In conclusion, we present a case where the diagnosis was modified from an unexplained pulmonary infection to PC and bacterial pneumonia after mNGS test, demonstrating the potential role of mNGS in distinguishing PC from pulmonary tuberculosis when conventional test results are inconsistent and precisely detecting pathogens in mixed pulmonary infection. Compared with some traditional methods, mNGS can detect pathogens more swiftly and accurately with higher sensitivity, which can assist clinicians to identify pathogens with similar imaging manifestations, and greatly reduce the time of diagnosis. Additionally, the patient in our case recovered after anti-infection therapy was adjusted to a suitable one, which also suggests that mNGS results have the potential ability to adjust treatment regimens.
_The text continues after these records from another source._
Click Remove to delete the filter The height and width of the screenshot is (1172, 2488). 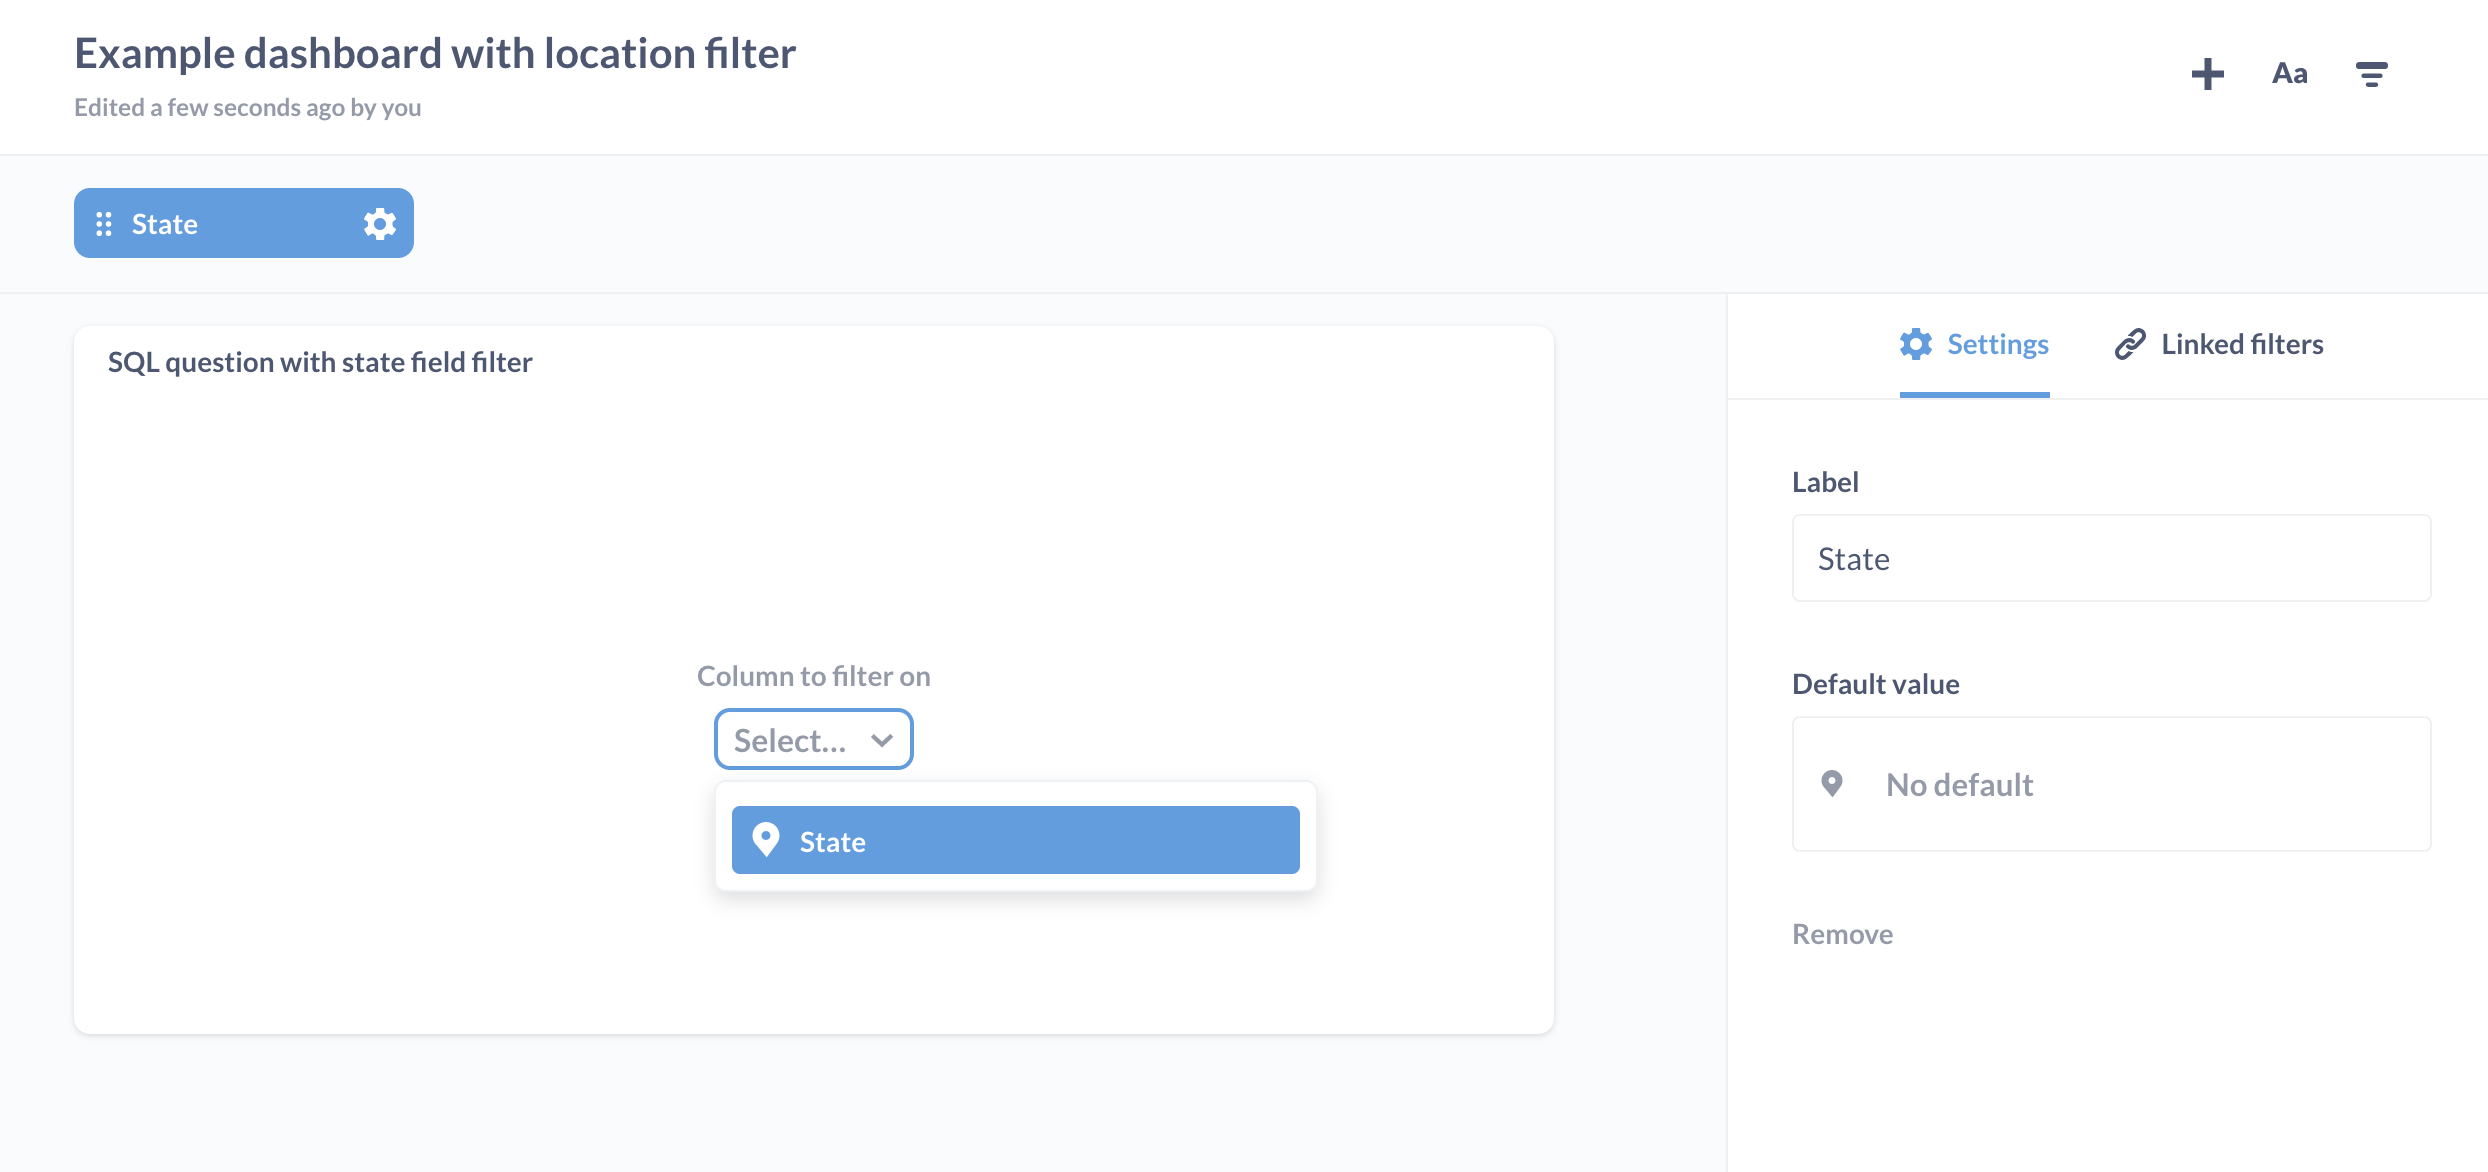click(x=1842, y=933)
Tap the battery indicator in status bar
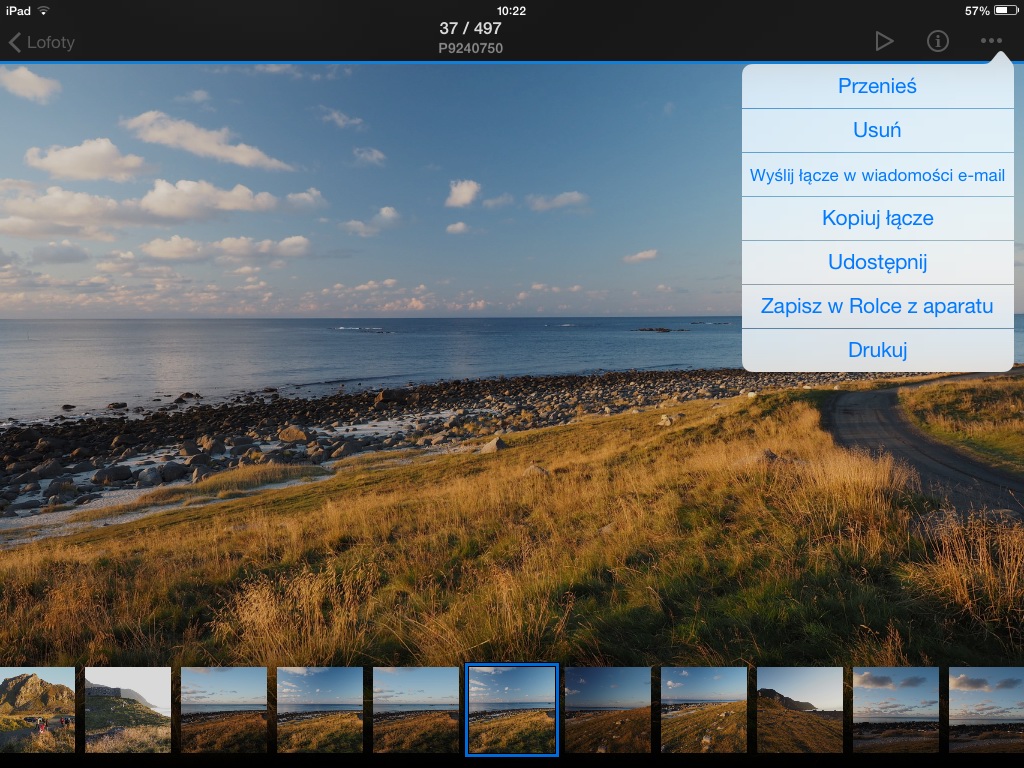Screen dimensions: 1024x768 (x=1006, y=10)
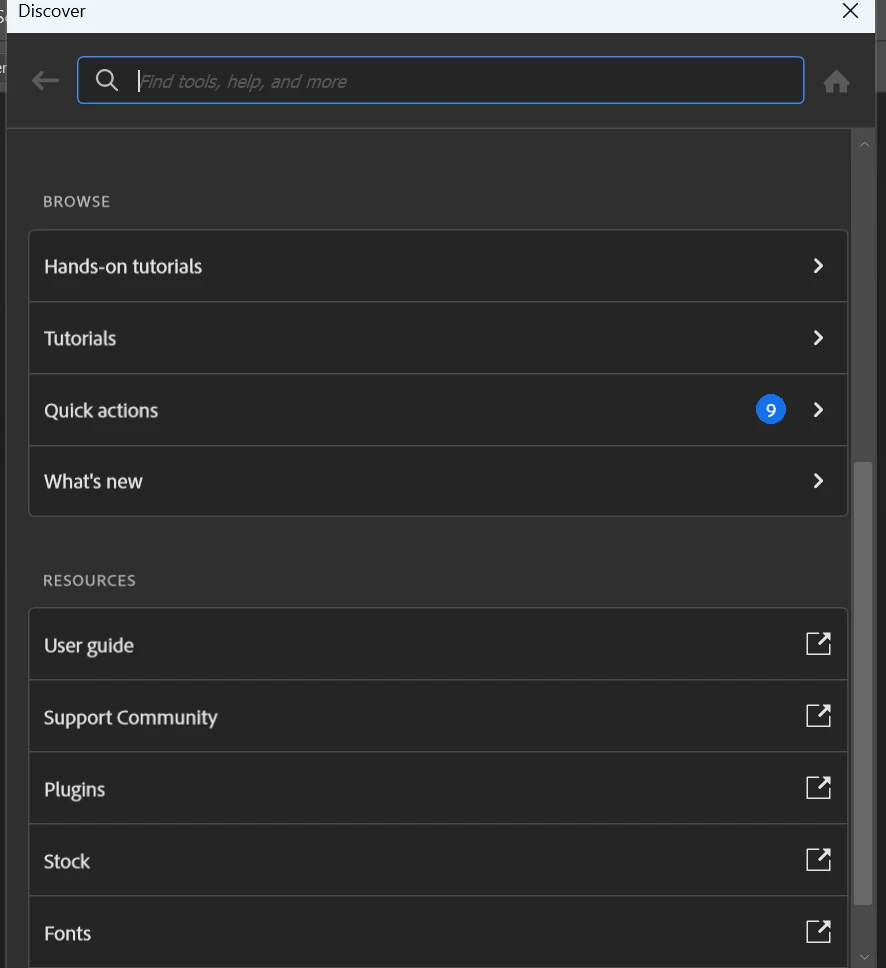
Task: Click external link icon beside Stock
Action: pyautogui.click(x=818, y=860)
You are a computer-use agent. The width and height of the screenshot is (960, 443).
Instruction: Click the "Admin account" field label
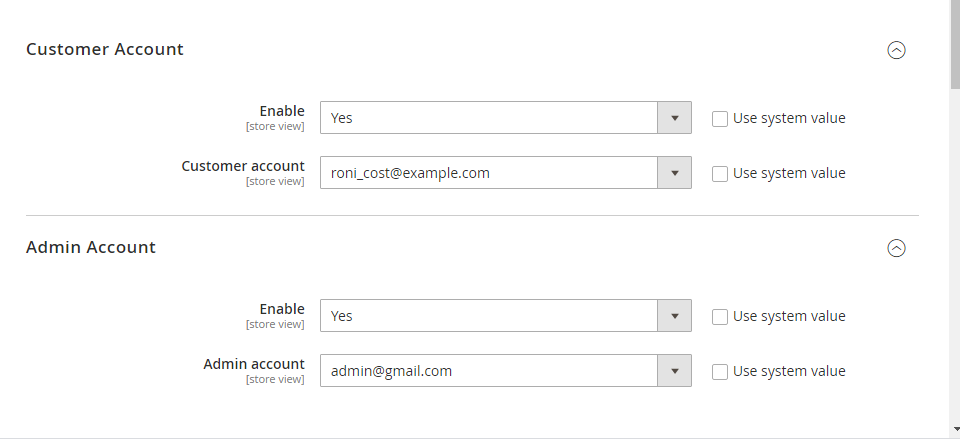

It is very meaningful because it may reduce the abuse of antibiotics, and providing clear ideas for precise anti-infectious treatment plans. Although there are still some limitations of mNGS at this stage, they are expected to be gradually improved with the constant update and optimization of the experimental protocols and bioinformatics analyses, and mNGS is suitable to be used for assisting clinical diagnosis of mixed pulmonary infection.